[start of The input]

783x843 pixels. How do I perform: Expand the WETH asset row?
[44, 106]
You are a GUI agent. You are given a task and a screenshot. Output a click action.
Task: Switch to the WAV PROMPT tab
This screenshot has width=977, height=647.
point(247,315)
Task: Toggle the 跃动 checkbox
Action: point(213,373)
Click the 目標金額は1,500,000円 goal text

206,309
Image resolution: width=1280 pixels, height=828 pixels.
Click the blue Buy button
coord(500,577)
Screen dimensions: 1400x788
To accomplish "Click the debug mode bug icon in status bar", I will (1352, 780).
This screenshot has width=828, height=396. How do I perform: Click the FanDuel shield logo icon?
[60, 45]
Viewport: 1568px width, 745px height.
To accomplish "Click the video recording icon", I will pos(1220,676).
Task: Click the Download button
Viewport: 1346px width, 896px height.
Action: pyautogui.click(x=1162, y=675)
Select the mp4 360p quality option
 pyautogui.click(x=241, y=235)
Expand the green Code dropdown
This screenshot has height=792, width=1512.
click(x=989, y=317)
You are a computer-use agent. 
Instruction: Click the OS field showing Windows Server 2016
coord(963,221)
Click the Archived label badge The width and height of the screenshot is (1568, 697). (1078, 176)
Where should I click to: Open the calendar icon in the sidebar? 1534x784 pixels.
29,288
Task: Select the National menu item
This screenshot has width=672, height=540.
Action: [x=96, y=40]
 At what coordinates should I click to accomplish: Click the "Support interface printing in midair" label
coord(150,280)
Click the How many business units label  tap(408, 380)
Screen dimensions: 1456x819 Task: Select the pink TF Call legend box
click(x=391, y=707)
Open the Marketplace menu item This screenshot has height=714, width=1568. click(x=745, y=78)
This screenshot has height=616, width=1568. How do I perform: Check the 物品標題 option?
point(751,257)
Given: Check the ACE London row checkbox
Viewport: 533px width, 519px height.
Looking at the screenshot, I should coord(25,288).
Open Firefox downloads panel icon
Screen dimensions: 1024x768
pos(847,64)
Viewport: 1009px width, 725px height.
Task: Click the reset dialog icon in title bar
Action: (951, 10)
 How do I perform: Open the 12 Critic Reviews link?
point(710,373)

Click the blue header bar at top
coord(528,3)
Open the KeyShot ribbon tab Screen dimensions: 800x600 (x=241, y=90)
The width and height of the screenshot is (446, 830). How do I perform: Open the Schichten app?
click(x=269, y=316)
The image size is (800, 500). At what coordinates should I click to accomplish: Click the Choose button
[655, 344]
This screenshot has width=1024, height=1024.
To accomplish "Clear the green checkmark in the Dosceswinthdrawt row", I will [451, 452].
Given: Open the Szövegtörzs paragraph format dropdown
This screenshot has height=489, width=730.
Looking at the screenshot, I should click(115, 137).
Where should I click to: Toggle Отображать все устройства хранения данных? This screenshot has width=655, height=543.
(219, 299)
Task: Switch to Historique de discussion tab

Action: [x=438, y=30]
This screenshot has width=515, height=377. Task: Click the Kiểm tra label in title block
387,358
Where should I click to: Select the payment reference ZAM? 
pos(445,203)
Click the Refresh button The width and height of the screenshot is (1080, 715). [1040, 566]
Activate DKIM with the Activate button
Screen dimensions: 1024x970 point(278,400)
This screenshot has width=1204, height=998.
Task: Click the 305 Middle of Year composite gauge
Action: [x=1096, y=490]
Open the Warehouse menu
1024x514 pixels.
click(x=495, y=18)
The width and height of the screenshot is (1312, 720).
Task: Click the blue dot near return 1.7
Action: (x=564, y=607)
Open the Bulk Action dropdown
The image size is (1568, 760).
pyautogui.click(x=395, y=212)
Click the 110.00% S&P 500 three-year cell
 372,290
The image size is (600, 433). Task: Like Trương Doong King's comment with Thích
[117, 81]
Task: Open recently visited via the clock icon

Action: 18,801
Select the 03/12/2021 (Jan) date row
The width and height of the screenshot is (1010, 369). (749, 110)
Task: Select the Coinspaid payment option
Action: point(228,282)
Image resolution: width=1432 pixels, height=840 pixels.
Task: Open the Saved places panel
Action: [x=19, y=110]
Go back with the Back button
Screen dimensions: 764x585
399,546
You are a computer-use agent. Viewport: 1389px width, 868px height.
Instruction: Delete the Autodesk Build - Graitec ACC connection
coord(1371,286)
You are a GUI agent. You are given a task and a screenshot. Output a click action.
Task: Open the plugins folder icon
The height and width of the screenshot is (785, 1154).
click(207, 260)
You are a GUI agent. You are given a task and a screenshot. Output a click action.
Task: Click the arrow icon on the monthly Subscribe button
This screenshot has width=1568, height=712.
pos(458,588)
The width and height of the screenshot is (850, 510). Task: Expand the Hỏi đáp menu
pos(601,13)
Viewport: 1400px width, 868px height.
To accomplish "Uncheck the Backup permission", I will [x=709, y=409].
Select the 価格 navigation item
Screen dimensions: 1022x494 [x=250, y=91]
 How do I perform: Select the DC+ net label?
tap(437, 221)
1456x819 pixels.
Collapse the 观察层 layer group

[end of The input]

What the task asks: Please convert the data above into a JSON list of strings, one per line, skipping blank lines.

Solution to this problem:
[
  "783x843 pixels. How do I perform: Expand the WETH asset row?",
  "[44, 106]",
  "You are a GUI agent. You are given a task and a screenshot. Output a click action.",
  "Task: Switch to the WAV PROMPT tab",
  "This screenshot has width=977, height=647.",
  "point(247,315)",
  "Task: Toggle the 跃动 checkbox",
  "Action: point(213,373)",
  "Click the 目標金額は1,500,000円 goal text",
  "206,309",
  "Image resolution: width=1280 pixels, height=828 pixels.",
  "Click the blue Buy button",
  "coord(500,577)",
  "Screen dimensions: 1400x788",
  "To accomplish \"Click the debug mode bug icon in status bar\", I will (1352, 780).",
  "This screenshot has width=828, height=396. How do I perform: Click the FanDuel shield logo icon?",
  "[60, 45]",
  "Viewport: 1568px width, 745px height.",
  "To accomplish \"Click the video recording icon\", I will pos(1220,676).",
  "Task: Click the Download button",
  "Viewport: 1346px width, 896px height.",
  "Action: pyautogui.click(x=1162, y=675)",
  "Select the mp4 360p quality option",
  " pyautogui.click(x=241, y=235)",
  "Expand the green Code dropdown",
  "This screenshot has height=792, width=1512.",
  "click(x=989, y=317)",
  "You are a computer-use agent. ",
  "Instruction: Click the OS field showing Windows Server 2016",
  "coord(963,221)",
  "Click the Archived label badge The width and height of the screenshot is (1568, 697). (1078, 176)",
  "Where should I click to: Open the calendar icon in the sidebar? 1534x784 pixels.",
  "29,288",
  "Task: Select the National menu item",
  "This screenshot has width=672, height=540.",
  "Action: [x=96, y=40]",
  " At what coordinates should I click to accomplish: Click the \"Support interface printing in midair\" label",
  "coord(150,280)",
  "Click the How many business units label  tap(408, 380)",
  "Screen dimensions: 1456x819 Task: Select the pink TF Call legend box",
  "click(x=391, y=707)",
  "Open the Marketplace menu item This screenshot has height=714, width=1568. click(x=745, y=78)",
  "This screenshot has height=616, width=1568. How do I perform: Check the 物品標題 option?",
  "point(751,257)",
  "Given: Check the ACE London row checkbox",
  "Viewport: 533px width, 519px height.",
  "Looking at the screenshot, I should coord(25,288).",
  "Open Firefox downloads panel icon",
  "Screen dimensions: 1024x768",
  "pos(847,64)",
  "Viewport: 1009px width, 725px height.",
  "Task: Click the reset dialog icon in title bar",
  "Action: (951, 10)",
  " How do I perform: Open the 12 Critic Reviews link?",
  "point(710,373)",
  "Click the blue header bar at top",
  "coord(528,3)",
  "Open the KeyShot ribbon tab Screen dimensions: 800x600 (x=241, y=90)",
  "The width and height of the screenshot is (446, 830). How do I perform: Open the Schichten app?",
  "click(x=269, y=316)",
  "The image size is (800, 500). At what coordinates should I click to accomplish: Click the Choose button",
  "[655, 344]",
  "This screenshot has width=1024, height=1024.",
  "To accomplish \"Clear the green checkmark in the Dosceswinthdrawt row\", I will [451, 452].",
  "Given: Open the Szövegtörzs paragraph format dropdown",
  "This screenshot has height=489, width=730.",
  "Looking at the screenshot, I should click(115, 137).",
  "Where should I click to: Toggle Отображать все устройства хранения данных? This screenshot has width=655, height=543.",
  "(219, 299)",
  "Task: Switch to Historique de discussion tab",
  "Action: [x=438, y=30]",
  "This screenshot has width=515, height=377. Task: Click the Kiểm tra label in title block",
  "387,358",
  "Where should I click to: Select the payment reference ZAM? ",
  "pos(445,203)",
  "Click the Refresh button The width and height of the screenshot is (1080, 715). [1040, 566]",
  "Activate DKIM with the Activate button",
  "Screen dimensions: 1024x970 point(278,400)",
  "This screenshot has width=1204, height=998.",
  "Task: Click the 305 Middle of Year composite gauge",
  "Action: [x=1096, y=490]",
  "Open the Warehouse menu",
  "1024x514 pixels.",
  "click(x=495, y=18)",
  "The width and height of the screenshot is (1312, 720).",
  "Task: Click the blue dot near return 1.7",
  "Action: (x=564, y=607)",
  "Open the Bulk Action dropdown",
  "The image size is (1568, 760).",
  "pyautogui.click(x=395, y=212)",
  "Click the 110.00% S&P 500 three-year cell",
  " 372,290",
  "The image size is (600, 433). Task: Like Trương Doong King's comment with Thích",
  "[117, 81]",
  "Task: Open recently visited via the clock icon",
  "Action: 18,801",
  "Select the 03/12/2021 (Jan) date row",
  "The width and height of the screenshot is (1010, 369). (749, 110)",
  "Task: Select the Coinspaid payment option",
  "Action: point(228,282)",
  "Image resolution: width=1432 pixels, height=840 pixels.",
  "Task: Open the Saved places panel",
  "Action: [x=19, y=110]",
  "Go back with the Back button",
  "Screen dimensions: 764x585",
  "399,546",
  "You are a computer-use agent. Viewport: 1389px width, 868px height.",
  "Instruction: Delete the Autodesk Build - Graitec ACC connection",
  "coord(1371,286)",
  "You are a GUI agent. You are given a task and a screenshot. Output a click action.",
  "Task: Open the plugins folder icon",
  "The height and width of the screenshot is (785, 1154).",
  "click(207, 260)",
  "You are a GUI agent. You are given a task and a screenshot. Output a click action.",
  "Task: Click the arrow icon on the monthly Subscribe button",
  "This screenshot has width=1568, height=712.",
  "pos(458,588)",
  "The width and height of the screenshot is (850, 510). Task: Expand the Hỏi đáp menu",
  "pos(601,13)",
  "Viewport: 1400px width, 868px height.",
  "To accomplish \"Uncheck the Backup permission\", I will [x=709, y=409].",
  "Select the 価格 navigation item",
  "Screen dimensions: 1022x494 [x=250, y=91]",
  " How do I perform: Select the DC+ net label?",
  "tap(437, 221)",
  "1456x819 pixels.",
  "Collapse the 观察层 layer group"
]